Hankinson, a tough veteran promoter of several of the East Coast fairgrounds on which some of the most dangerous dirt-track driving in America took place, was seeking ways to bring crowds to the tracks. A good-looking French girl, a Parisian, no less, who had now beaten the women’s world record for speed, struck him as a splendid promotional asset. Her background as a dancer and acrobat added to her marketability; Esso expressed an interest in an advertising campaign.
The bait held out to Hélène was a good regular salary of $200 for each appearance, the promise – it was not fulfilled – of all transport and hotel expenses being covered, the chance to drive one of the world’s best-known cars, Ralph DePalma’s supercharged Miller, and considerable publicity.

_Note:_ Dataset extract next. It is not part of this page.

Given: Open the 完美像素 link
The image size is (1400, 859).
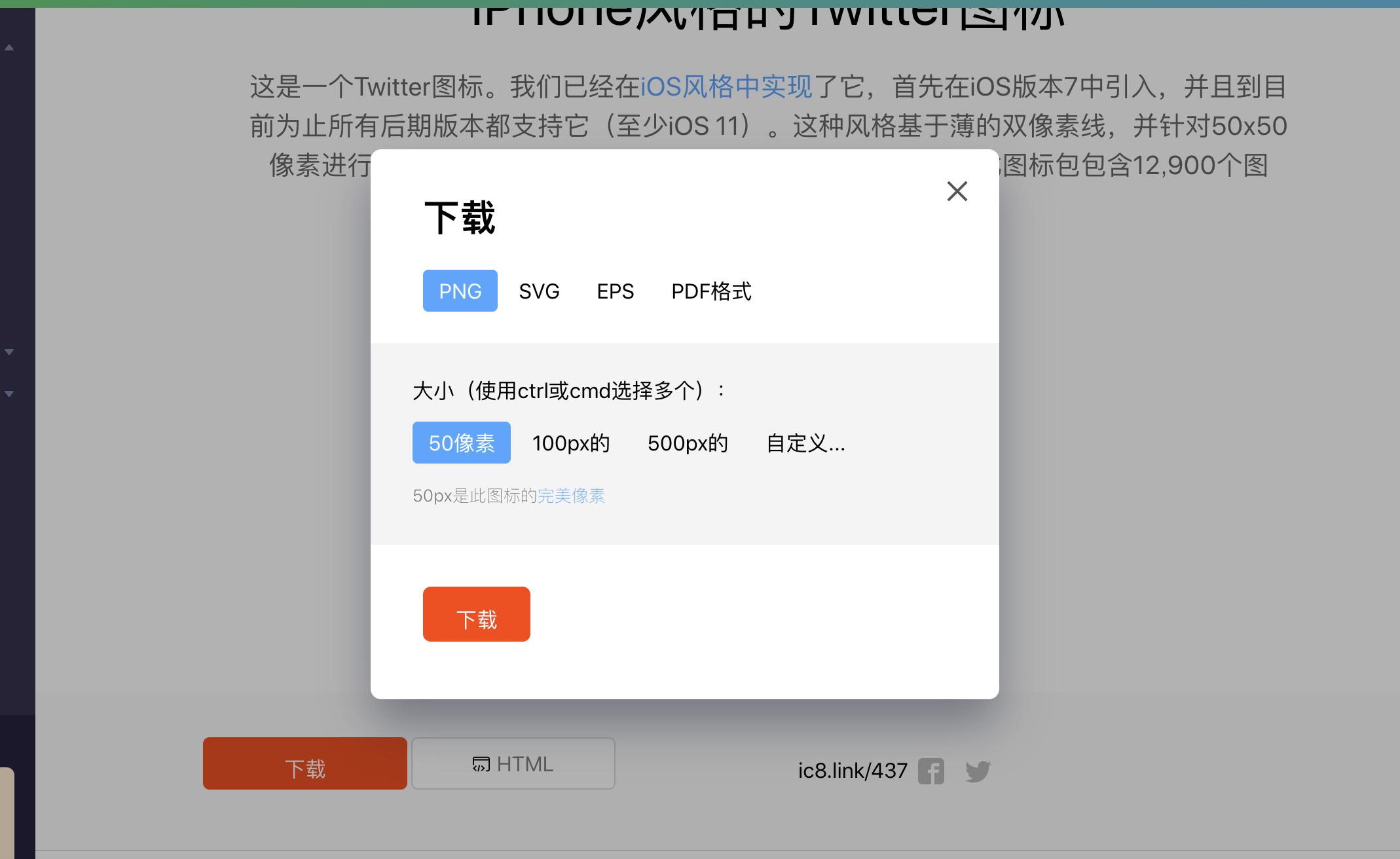Looking at the screenshot, I should tap(572, 496).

Hélène signed the contract with the Hot News Agency on 23 May, agreeing to arrive in New York by 3 August. The promised Miller had, by the time she put her name on the contract, been converted into an assurance that she would always be allowed to handle ‘a first-class racing automo
bile’: not quite the same. The disappointment was sweetened, however, by the news that she would, if successful, be given a renewal of her two-month contract, with a chance to renegotiate her payments.
It is possible that her ambitions reached beyond the dangerous thrills of dirt-track racing. She had, during her successful run in Les Ailes de Paris, been in daily contact with Maurice Chevalier, the show’s star, and Chevalier had already left Paris to try his luck as a screen-star in Hollywood. It isn’t even necessary to conjecture an affair with the shamelessly promiscuous Chevalier to see why Hélène might have wanted to try her luck in films. She had, throughout her dancing years, lived among people who had a second career as screen performers: André Roanne, Blanche Montel, Georges Biscot, Nadine Picard, Sidney Chaplin, Harry Pilcer, the Rocky Twins, the Dollys. It is hard, in fact, to find a music-hall star of that period who had not, at some point, gone to work at the Gaumont studios based so conveniently close to Pigalle’s theatres. Marie Bell, in 1930, appeared as a racing-car driver in the popular film The Night is Ours: Hélène must have thought that she could play the same part with more authority.
An interview which appeared in Pathé Journal on 1 August 1930, shortly after Hélène’s departure for the United States from Le Havre, reported that the racing driver had just been taking voice and screen tests and that the result had been highly successful; a glorious film career was predicted. The article may have been a puff placed by Lartigue, but he could not have fabricated the taking of tests. She must, at the least, have been considering a film career and yet, despite Lartigue’s urgent reminders, she never contacted William Morris.
Hélène doing acrobatics on the beach at Le Touquet with an unknown friend, June 1930.